Does the hon. Gentleman acknowledge that the CAA, having failed to get a voluntary agreement on a code of practice, wishes legislation to be introduced to tighten the controls?

Mr. Mitchell

If I have time, I shall, cover that point, but I wish first to answer the ponts that the hon. Gentleman has already raised about the commercial pressure on the operators. He asked specifically whether I would look into the dangers of corner-cutting that could result in reducing safety standards.

To prevent this, the chairman of the CAA has had meetings with the helicopter operators and the oil companies as charterers to ensure that the absolute need to maintain safety standards is fully understood. The authority for its part has intensified its monitoring by flight operations inspectors and has opened an airworthiness office at Aberdeen to ensure a regular on-the-spot presence of the airworthiness surveyors. I hope that the hon. Member will recognise that that takes us some way towards the measures for which he is asking.

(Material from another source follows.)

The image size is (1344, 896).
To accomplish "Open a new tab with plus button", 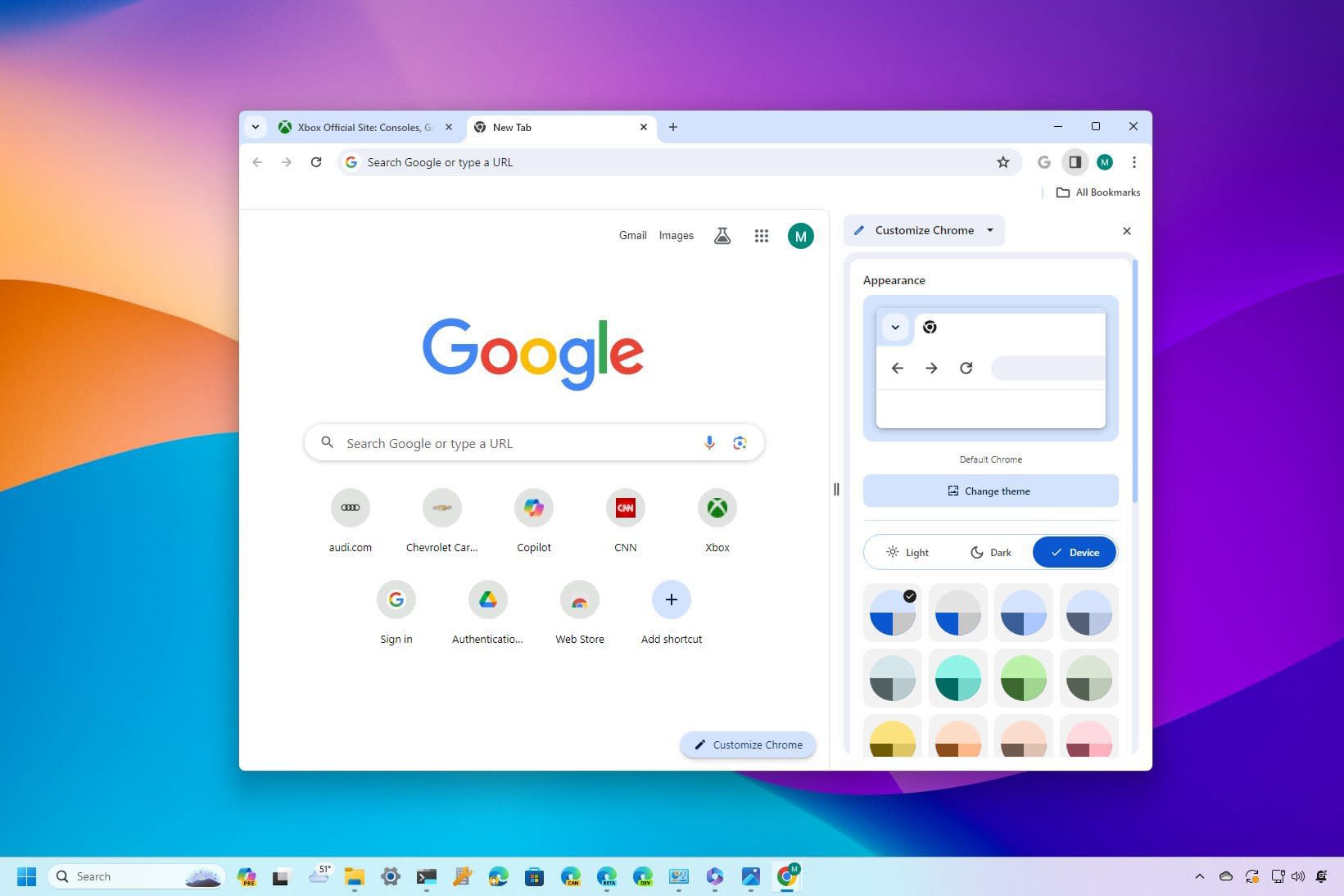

The hon. Member will also wish to know about another important step taken by the Civil Aviation Authority over the past eight months to enhance flight safety. Of the four operators who together account for almost all of the North sea operations, three — Bristow, British Airways Helicopters and Management Aviation—have been the subject of an operational standards appraisal by a team from the authority dealing in depth with flight operations and airworthiness. Each of these appraisals was satisfactory in every respect. I am told that British Caledonian, the fourth operator, is on the programrne and will be visited shortly.

Mr. Robert Hughes (Aberdeen, North)

Is it possible for the surveys to be published so that we can see precisely what has been said and done?

Mr. Mitchell

That is an interesting suggestion, and I shall write to the hon. Gentleman about it.

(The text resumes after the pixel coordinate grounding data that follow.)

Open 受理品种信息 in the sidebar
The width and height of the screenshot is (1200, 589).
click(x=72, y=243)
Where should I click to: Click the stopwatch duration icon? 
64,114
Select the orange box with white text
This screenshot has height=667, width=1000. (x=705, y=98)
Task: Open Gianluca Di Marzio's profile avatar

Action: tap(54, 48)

In its role as regulator of aviation safety the CAA is required to enforce the various statutory measures that have been introduced to promote air safety, and at times there has been pressure for these to be added to for various reasons. The authority has been working for sonic time in consultation with representative bodies of helicopter operators and pilots to draw up a new helicopter performance code of practice.

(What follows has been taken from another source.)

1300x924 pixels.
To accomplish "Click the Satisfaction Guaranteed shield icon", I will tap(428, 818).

The CAA has decided to recommend to the Secretary of State additions to the Air Navigation (General) Regulations 1981 which will specify the weight and performance requirements for helicopters, based on the work which has been done on the code. The United Kingdom will probably be the first country to embody such comprehensive requirements in its aviation legislation. I hope that the hon. Gentleman feels that that answers his second major point.

The authority has also recognised the importance of ensuring that helicopter airworthiness certification standards keep pace with advances in helicopter design and construction that may involve new materials and manufacturing techniques. This is a longer-term contribution to safety and it is being examined by a panel of experts set up under the auspices of the Airworthiness Requirements Board, which is a statutory body established under the Civil Aviation Act 1982 to give advice to the authority on the design, construction and maintenance of aircraft.

I have sought to tell hon. Members something of the achievements of the helicopter operators in the North sea, to put those regrettable accidents into perspective and to outline the measures that have been taken recently or are in hand to achieve and maintain a satisfactory safety record. It is well understood in the aviation industry worldwide that it is not yet possible to provide the same high standard of reliability in a helicopter as that which has been achieved with modern fixed-wing aeroplanes. I am in no way complacent. The safety record that I have outlined is good, particularly for helicopters, but I intend to keep in close personal contact with the chairman of the CAA.

The hon. Gentleman raised a number of technical points from his close knowledge of and association with those in his constituency who are involved in flying in the North sea. He can be assured that I shall read his speech carefully and will write to him on a number of technical points that I have not been able to cover.

Question put and agreed to.

Adjourned accordingly at one minute to Three o'clock.